VOTRE CONSIGNE:
D'après l'extrait à lire ci-dessous, combien d'historiens d'art prennent la parole dans le coffret de DVD, et combien d'hommes et de femmes compte ce groupe ?

### EXTRAIT À LIRE

Un Oeil, une histoire: le tarot de l'art

Un Oeil, une histoire - Marianne Alphant et Pascale Bouhénic
Nous regardons sans cesse des images d’art. Elles façonnent notre sensibilité. Les historiens d’art, eux, ont transformé en métier l’étude de ce que nous apprend l’art sur la vie. Voici un formidable coffret de trois DVD: neuf historiens d’art nous parlent de ce qu’ils voient !
Ils et elles (six hommes, trois femmes) sont assises et alignent des images. Les ramassent, les mélangent comme un jeu de cartes. Ils étalent à nouveau les figures comme pour commencer une réussite. — Pierre Hemptinne

Ils les changent de position, les regroupent par deux, par trois, essaient diverses combinaisons, tantôt hésitantes, tantôt sans bavure. Ils les regardent surgir comme pour la première fois alors que ce sont eux qui les ont choisies, et ils (et elles) vivent avec ces images en tête depuis des années, elles viennent du plus profond de leur histoire. Bien qu’elles appartiennent à tout le monde, au domaine public et se présentent sous la forme de carte postale dont tout le monde peut faire l’acquisition, là, elles ont quelque chose de presque trop intime, de la même chair que ces mains et ces yeux qui les manipulent et les scrutent.Et l’on pourrait être gênés d’être témoin de cela, sous l’œil de la caméra.Chacun peut reconnaître certaines de ces images, de manière très précise, en avoir des souvenirs très personnels. D’autres, moins connues, évoqueront inévitablement des images similaires, apparentées. Finalement, elles nous regardent. Elles proviennent d’un imaginaire partagé, public. C’est pour cela que lorsque ces personnes parlent de la fabrication des images et de ce fabriquent les images, en exhibant ces quelques échantillons fétiches, ça nous concerne de si près. Nous participons aussi à ces jeux de construction.

######
### DONNÉES FOURNIES

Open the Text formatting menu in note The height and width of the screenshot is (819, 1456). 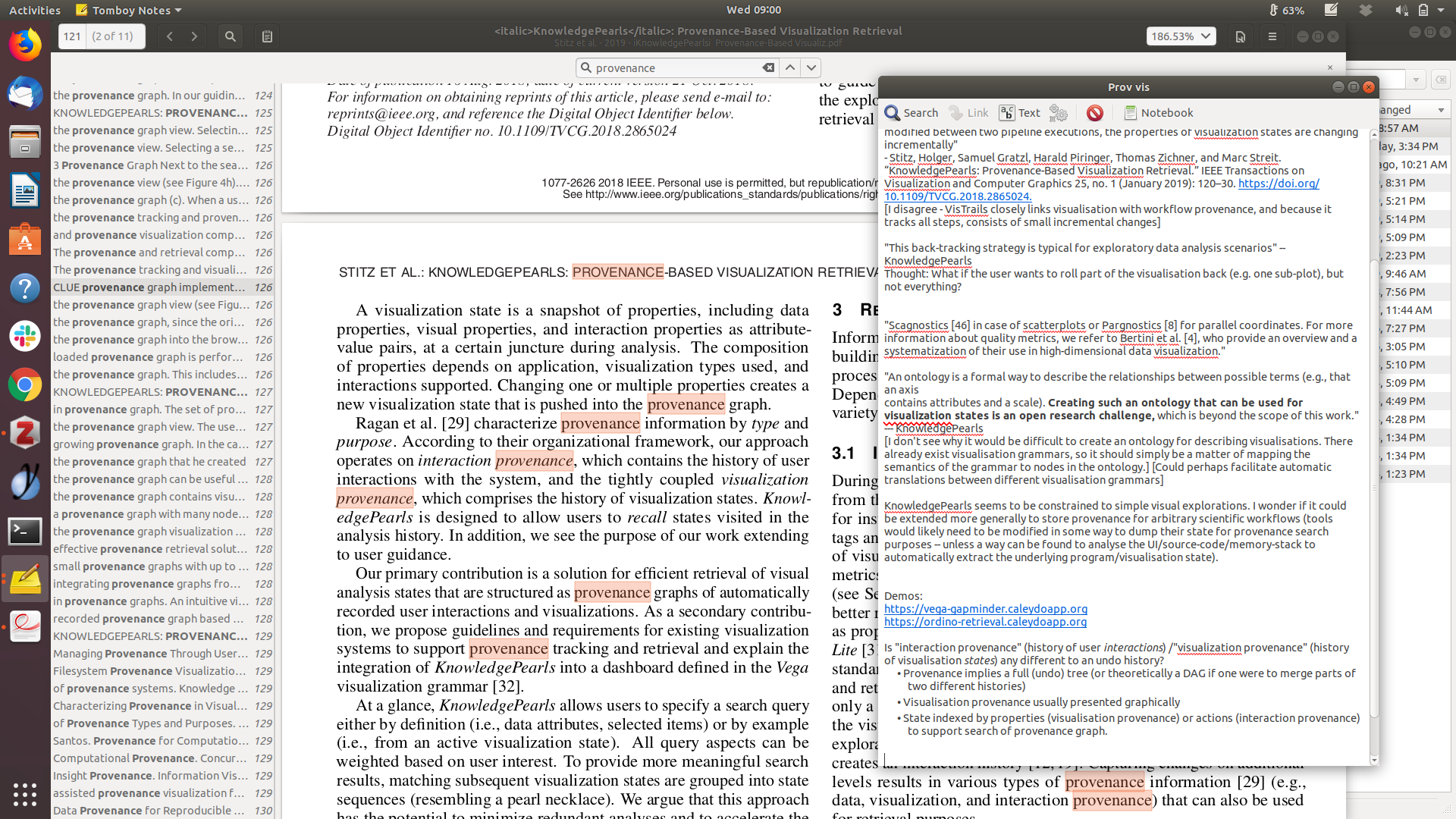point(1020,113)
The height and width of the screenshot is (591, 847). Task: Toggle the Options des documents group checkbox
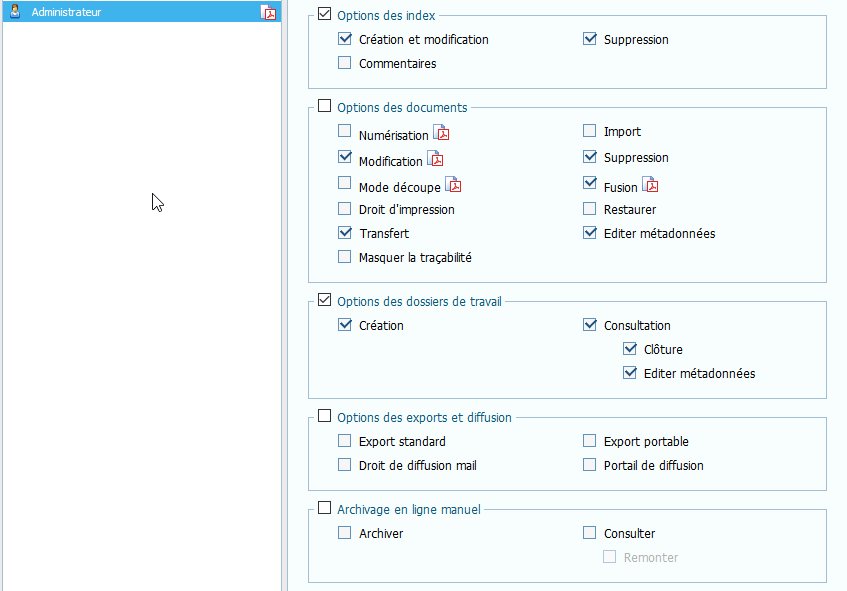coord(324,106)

######

RÉPONSE ATTENDUE:
Neuf historiens d'art : six hommes et trois femmes.